---------- GIVEN ENTRIES ----------

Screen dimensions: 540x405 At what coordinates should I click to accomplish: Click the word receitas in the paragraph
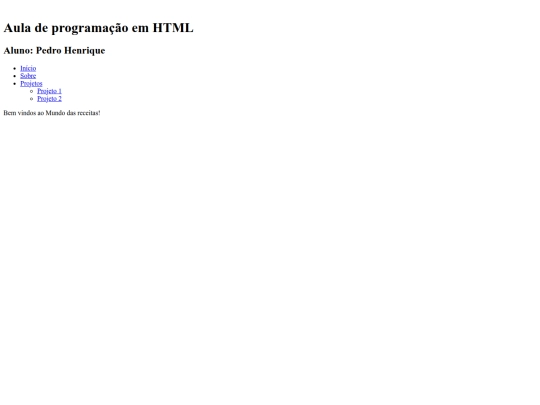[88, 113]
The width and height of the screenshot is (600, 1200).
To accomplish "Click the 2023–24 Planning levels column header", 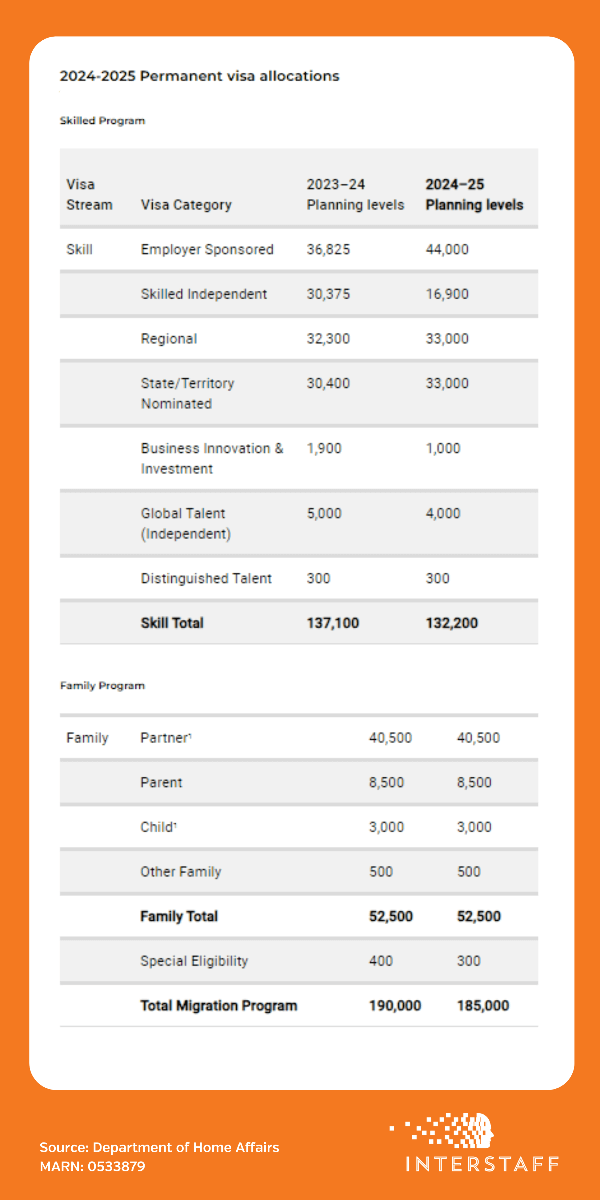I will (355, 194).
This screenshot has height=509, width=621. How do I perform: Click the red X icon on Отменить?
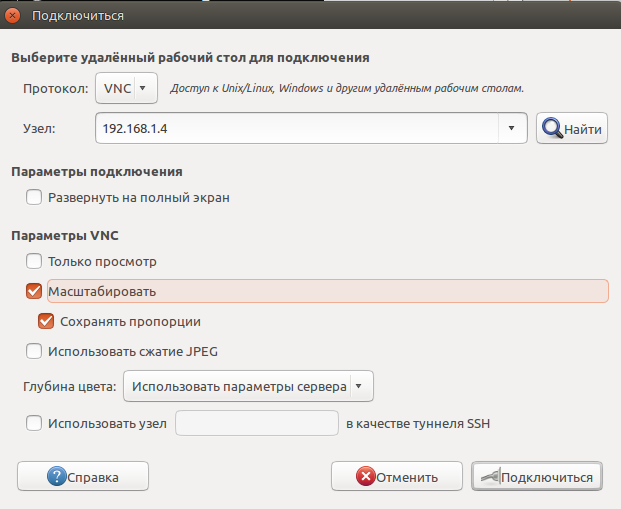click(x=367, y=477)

----------

Go back to the entries above and restate word for word every line from the first through the one that contains "The width and", leaving the pictures behind.

- _RESPONSE_
Screen dimensions: 540x405 At what coordinates should I click to accomplish: Click the word receitas in the paragraph
[88, 113]
The width and height of the screenshot is (600, 1200).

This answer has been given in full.